APC & memcached are a given, but should I go back and build these page layouts using php templates and CSS? I don't want to because, well, Panels is sooooo darn easy!

Thoughts?

Really only you can answer

dalin's picture

Really only you can answer that question. Do some PHP profiling to see how much of an impact Panels is having. If it's a lot see if it's made manageable by adding caching. Otherwise you'll have to refactor.

As a side note we make heavy use of Panels on all the sites that we make and can always make the performance fast enough for our needs. Avoid the flexible layouts though.

--


Dave Hansen-Lange
Director of Technical Strategy, Advomatic.com
Pronouns: he/him/his

Another excellent point, dalin

trainingcity's picture

That is (another) excellent point, dalin. CPU (over) usage is always a symptom not the disease.

Just to call out something

sethviebrock's picture

Just to call out something that can sometimes get overlooked: any APC fragmentation?

sethviebrock.com

agreed; especially if using

btopro's picture

agreed; especially if using APCu / user bin capability of APC. I do an apache restart nightly to flush this since I use user bins.

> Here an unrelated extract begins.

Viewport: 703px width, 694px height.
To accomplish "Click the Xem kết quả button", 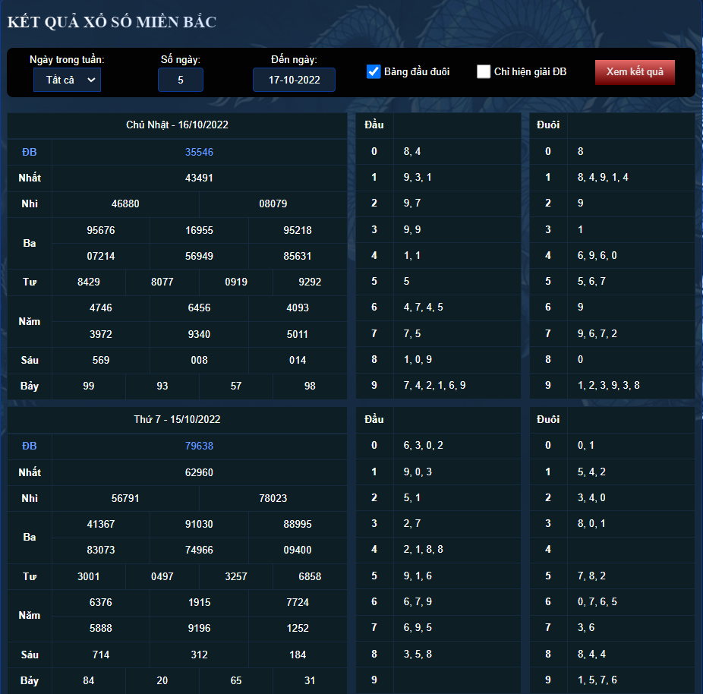I will point(635,71).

Our APC settings apc.shm_size

ktrev's picture

Our APC settings

apc.shm_size is 256M
apc.stat=0

and there is fragmentation :Fragmentation: 0.79%
Hit% is 98.8

We have installed devel module and it shows that
24 queies executed in 3.36ms , page execution time is 102.61ms .
I think the page execution time is high compared to the query execution time

I'm a bit confused. 102ms

dalin's picture

 

--


Dave Hansen-Lange
Director of Technical Strategy, Advomatic.com
Pronouns: he/him/his

That is when a single user is online

ktrev's picture

Executed 33 queries in 4.95 ms. Queries exceeding 5 ms are highlighted. Page execution time was 107.45 ms. Memory used at: devel_boot()=1.62 MB, devel_shutdown()=16.76 MB, PHP peak=17 MB

That is just for one user.When the no.of users increases it goes up to 10s.At that time still the query execution time is less , in milliseconds. Why should it take this much time for page execution ?

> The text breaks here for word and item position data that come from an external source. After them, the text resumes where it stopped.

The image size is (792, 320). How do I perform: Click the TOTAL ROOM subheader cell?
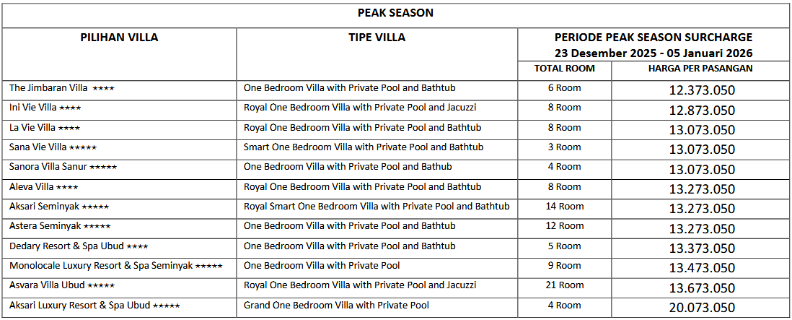[x=564, y=69]
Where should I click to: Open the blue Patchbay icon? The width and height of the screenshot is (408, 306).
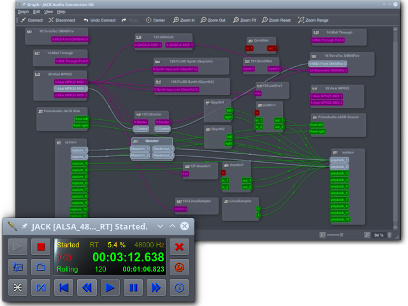click(x=41, y=288)
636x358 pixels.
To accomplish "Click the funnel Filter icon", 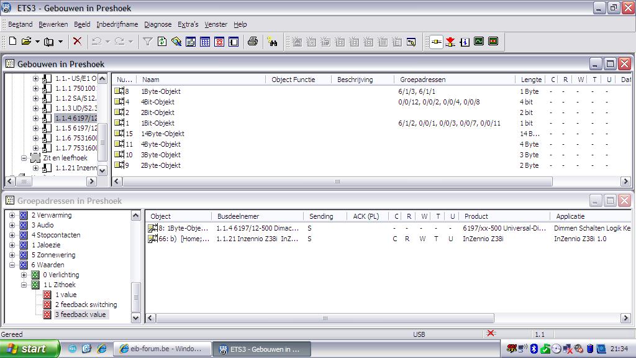I will pos(147,42).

So you are saying that when

dalin's picture

So you are saying that when the number of users on the site increases, then the page execution time reported by Drupal goes up to 10s, or is your browser is spinning for 10s but the page execution time is still reported at around 100ms?

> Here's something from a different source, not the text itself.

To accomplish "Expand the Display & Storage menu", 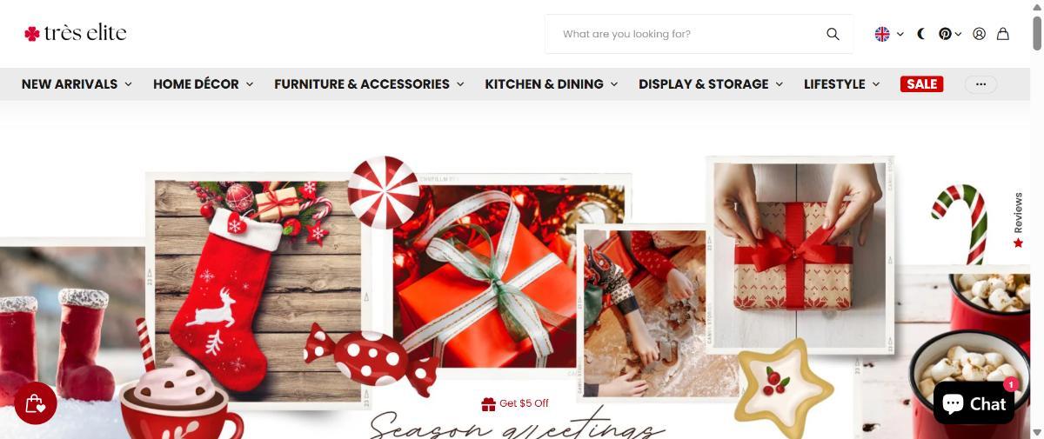I will (x=711, y=84).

If the latter then it's likely a webserver configuration problem. The web server is hitting a max number of concurrent requests and queuing additional requests until the active ones are complete.

--


Dave Hansen-Lange
Director of Technical Strategy, Advomatic.com
Pronouns: he/him/his

The page execution reported

ktrev's picture

The page execution reported by drupal is 10s

Solve this issue with one command line

wpdrupal's picture

I was having this issue for about 6 months without any resolve. I read countless forums on how to fix this but all it really took is to restart the MYSQL.

I realized that my MYSQL was stuck in a loop so once I restarted it, the CPU usage dropped form 100% to 1%

So just LOGIN to your SSH and put this command

"sudo service mysql restart"

I've had MySQL servers

Jamie Holly's picture

I've had MySQL servers running for a year+ without every having this problem (on some pretty large, high traffic sites as well). I would try updating MySQL, as it sounds like your version might have a bug in it. If it keeps happening, go into the MySQL command line and do a "show processlist;" command to see if that helps track down the problem too.


HollyIT - Grab the Netbeans Drupal Development Tool at GitHub.